Als Vorteil kann sich die geschickt ausgewählte Kleidung erweisen. Ob dezent oder originell: Leuchtende Farben, die sich von den aktuellen Modefarben abheben, sorgen dafür, daß der Verteiler zumindest wahrgenommen wird. In der Befragung hatten 25 Prozent der FußgängerInnen den Verteiler nicht einmal gesehen.

Eine Typologie des Handzettelpublikums zeigt: Auf junge WählerInnen der Grünen können sich Handzettelherausgeber weitgehend verlassen, wenn die Zettel nicht erkennbar „Reklame“ enthalten. Gerade diese Zielgruppe erweist sich allerdings als sehr kritisches Publikum und entscheidet bereits kurz nach der Annahme, ob der Zettel weitergelesen wird oder nicht.

Auch PassantInnen, die sich nur besuchsweise in einer Stadt aufhalten, sind willkommene Handzettel-Annehmer. Sie stecken den Zettel meist ungelesen ein, um ihn später zu Hause zu studieren. Schwierig wird es beim älteren, konservativen Publikum: Weil ihre Haltung gegenüber Handzetteln von vorneherein negativ und ihre Eile groß ist, nehmen sie VerteilerInnen häufig nicht einmal wahr.

Und die Wirkung? Fest steht, daß Handzettel die Außenwirkung der HerausgeberInnen auf jeden Fall verbessern. Vorausgesetzt, sie nehmen Abschied von der Maximalforderung, daß jeder Zettel komplett gelesen wird, alle LeserInnen sich an einer Unterschriftenaktion beteiligen, anschließend eine Demo zum Thema besuchen und ganz nebenbei auch noch ihr Bewußtsein ändern.

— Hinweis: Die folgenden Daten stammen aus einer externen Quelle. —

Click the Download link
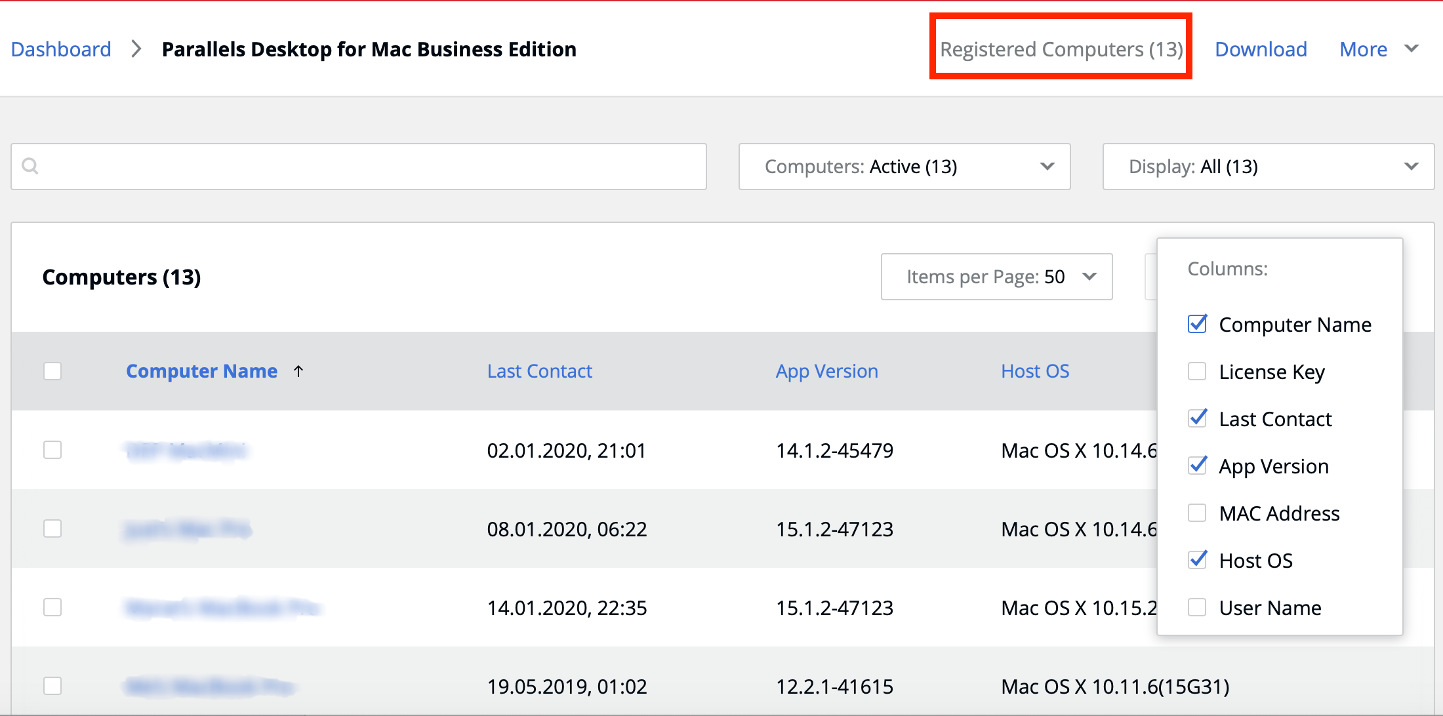 click(1261, 49)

Die Studie zeigt, wie Handzettel eine bescheidene, aber nicht zu unterschätzende Rolle spielen: Die Ansprüche der HerstellerInnen dürfen nicht zu hoch gehängt werden. So hat ein Handzettel schon seinen Zweck erfüllt, wenn eine alte Dame im Vorübergehen registriert, daß es Menschenrechtsverletzungen in Kurdistan gibt, oder jemand feststellt, daß seine alte Friedensinitiative doch noch existiert. Die Studie zeigt, daß Handzettel gerade dann eine Wirkungschance haben, wenn sie ihren Part im Konzert der Massenmedien spielen – sei es mit ungewöhnlich neuen Informationen oder mit bekannten Tatsachen, die Leuten auf überraschende Weise nähergebracht werden.

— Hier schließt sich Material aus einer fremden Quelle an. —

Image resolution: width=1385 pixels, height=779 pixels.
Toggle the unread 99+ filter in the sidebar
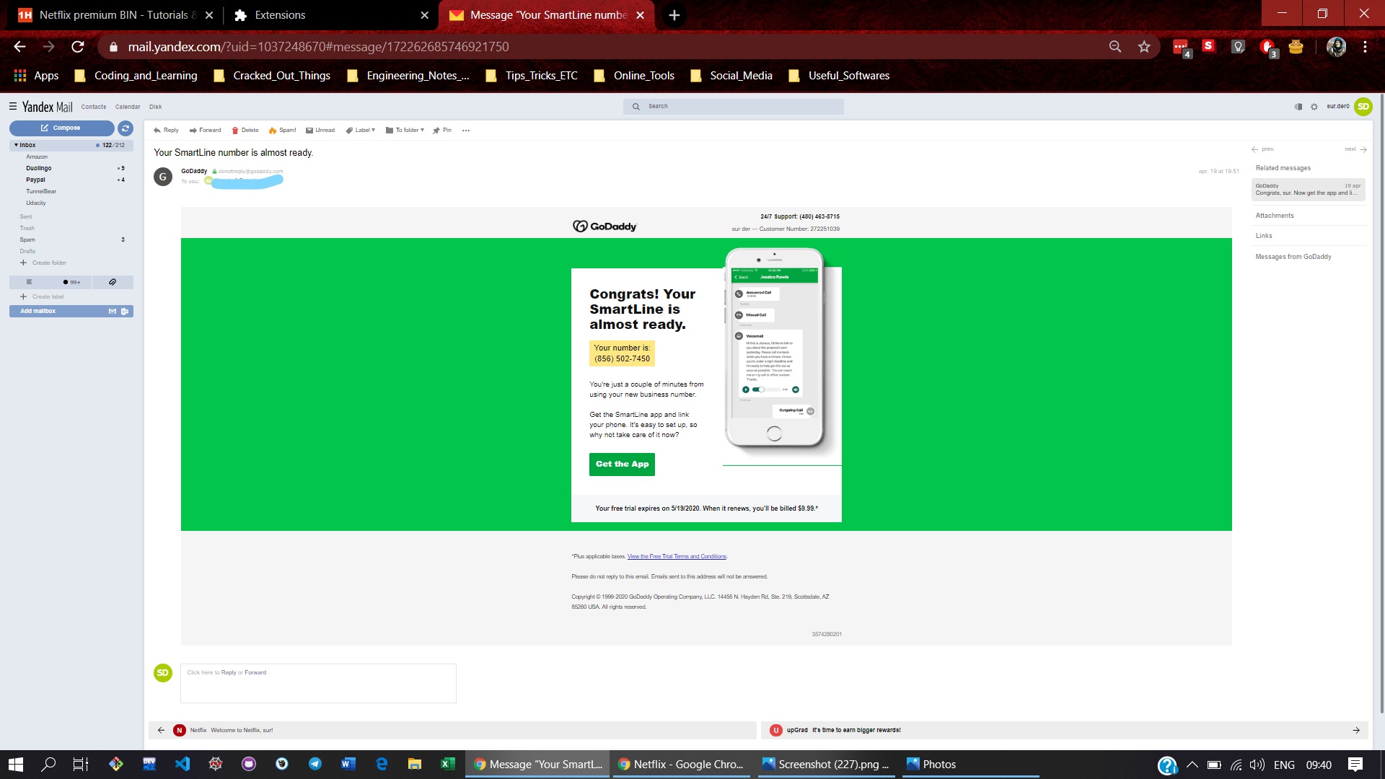point(71,282)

Lutz Goertz: Reaktionen auf Medienkontakte. Wann und warum wir Kommunikationsangebote annehmen. Eine empirische Untersuchung zur Verteilung von Handzetteln. Westdeutscher Verlag, 256 Seiten, 46 DM.

Der Autor ist wissenschaftlicher Mitarbeiter am Institut für Journalistik und Kommunikationsforschung der Hochschule für Musik und Theater/Hannover.